*WORK ITEM*.
Apart from the pictures, reproduce the data below exactly as it stands.
┌─ RECORD EXTRACTS
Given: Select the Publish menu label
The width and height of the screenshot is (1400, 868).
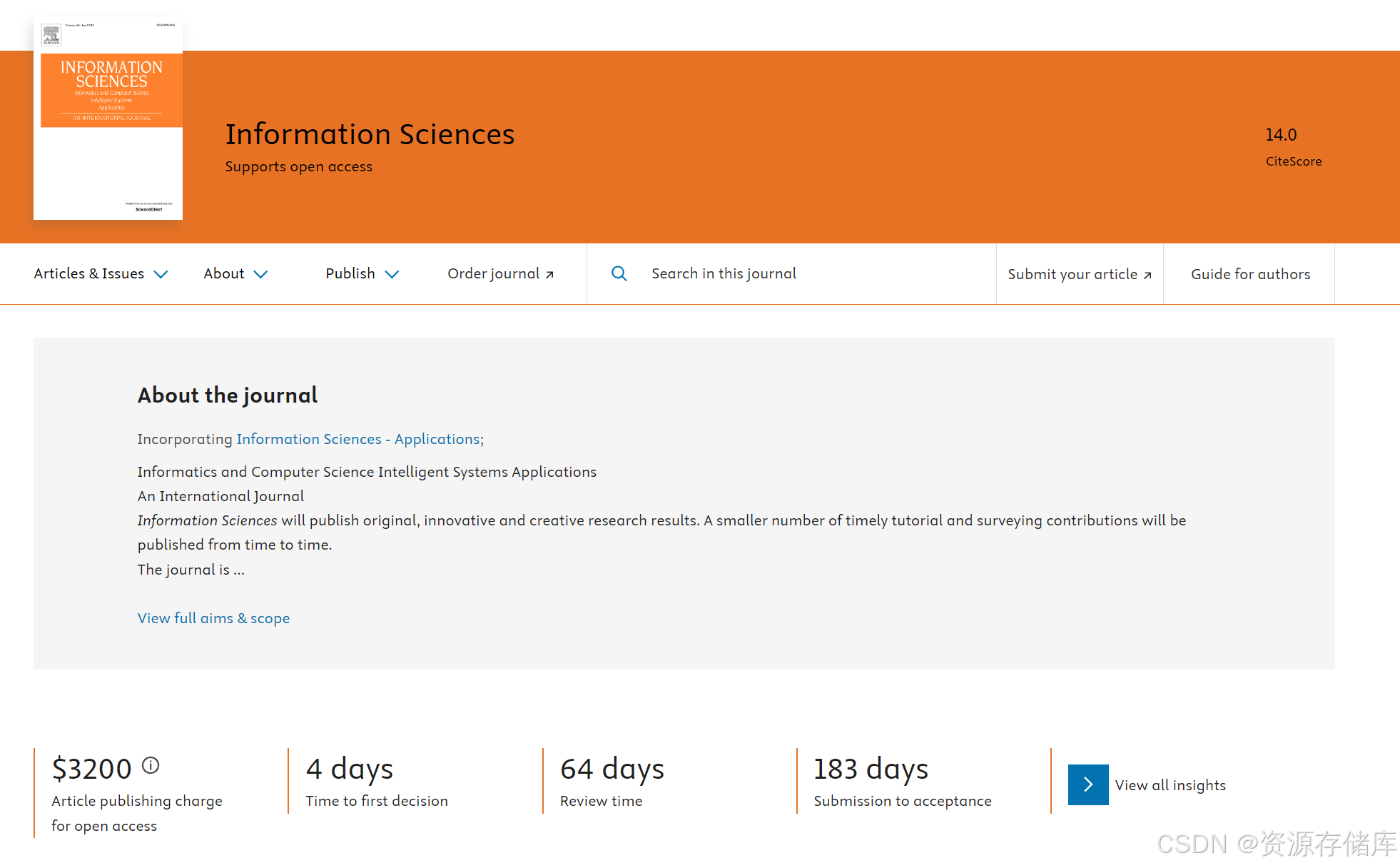Looking at the screenshot, I should [x=350, y=273].
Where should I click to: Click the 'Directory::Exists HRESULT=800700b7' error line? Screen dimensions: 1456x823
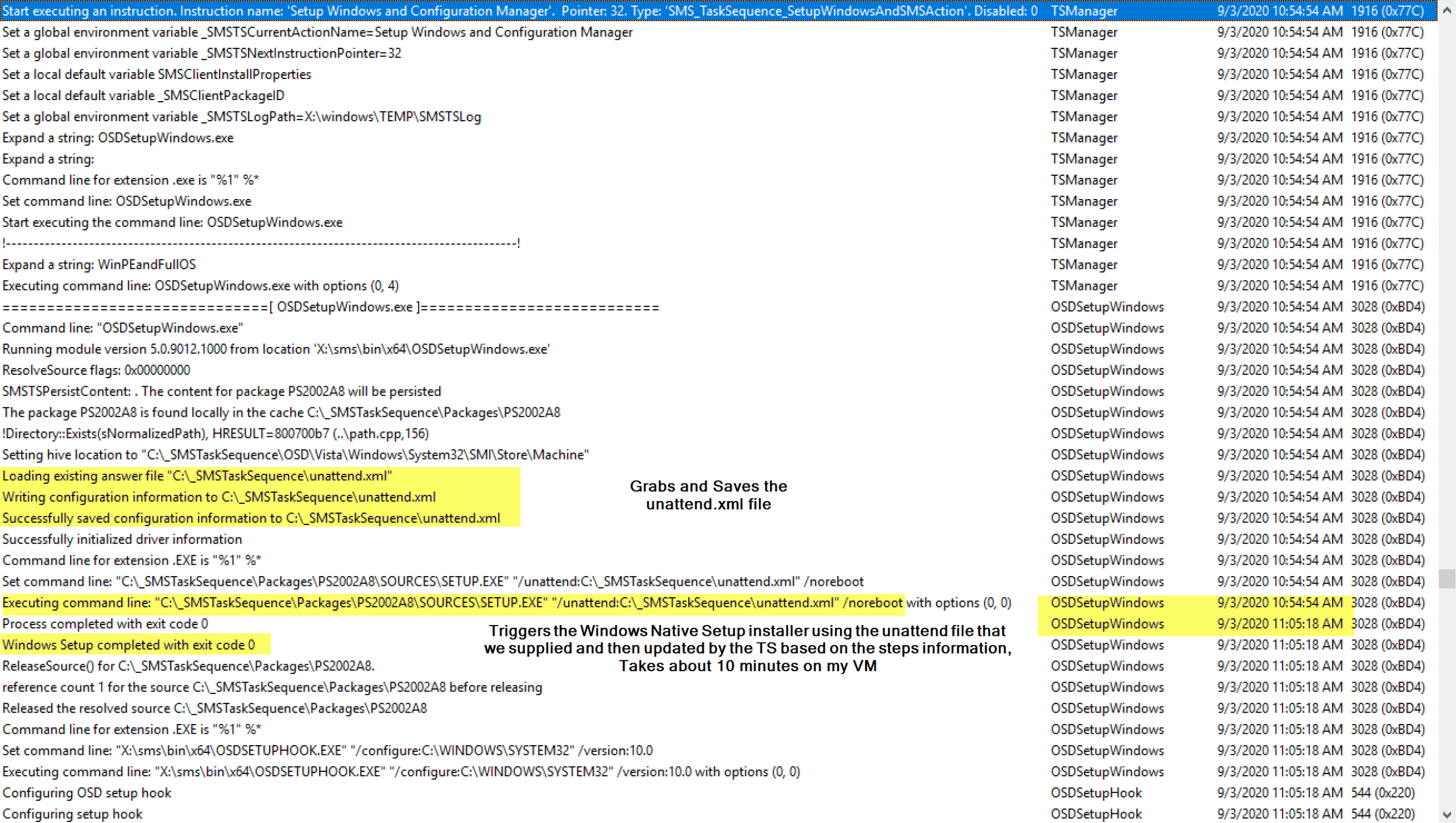tap(216, 433)
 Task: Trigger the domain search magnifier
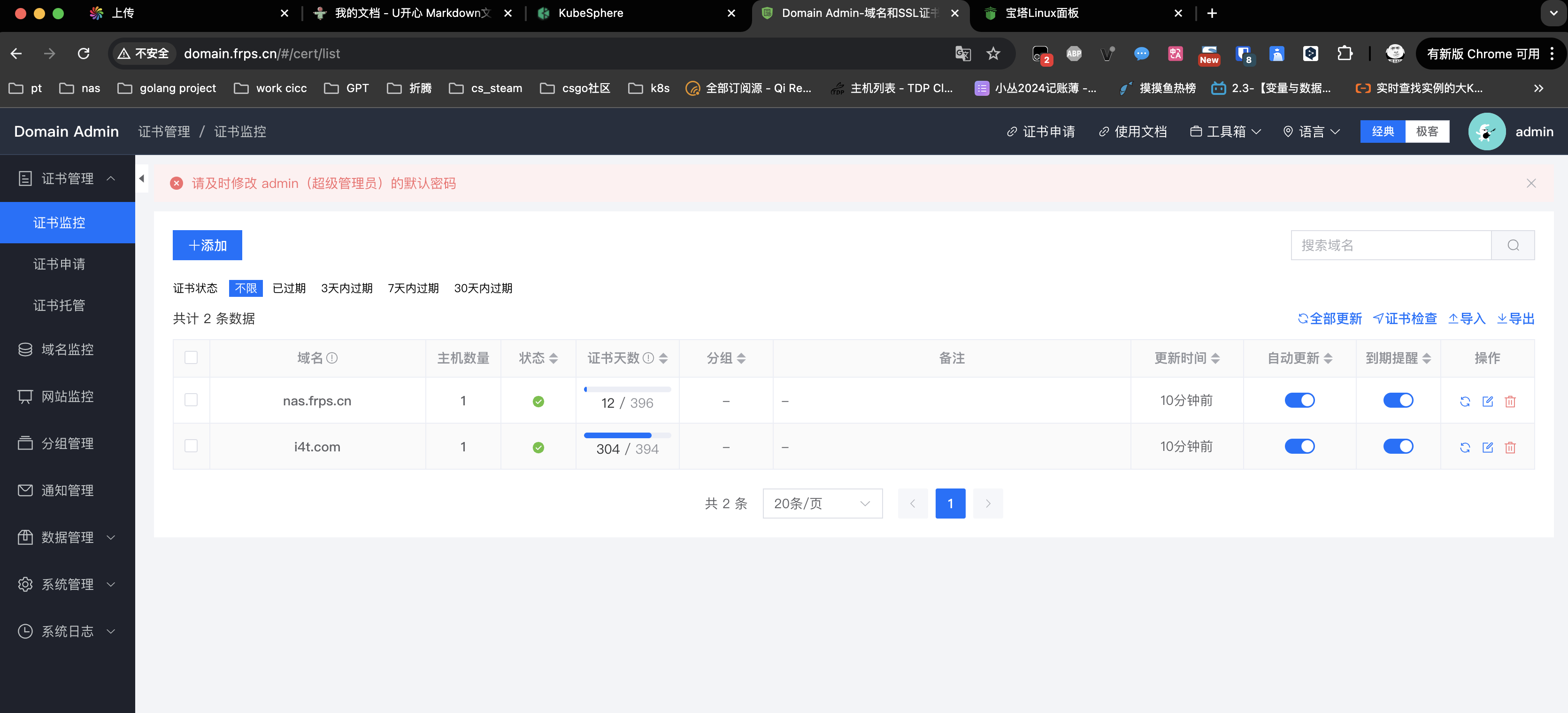coord(1513,245)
└─
*EXPECTED OUTPUT*.
Given: Select the Publish menu label
The width and height of the screenshot is (1400, 868).
Looking at the screenshot, I should [x=350, y=273].
Where should I click to: Click the 'Directory::Exists HRESULT=800700b7' error line? Screen dimensions: 1456x823
tap(216, 433)
 Task: Trigger the domain search magnifier
coord(1513,245)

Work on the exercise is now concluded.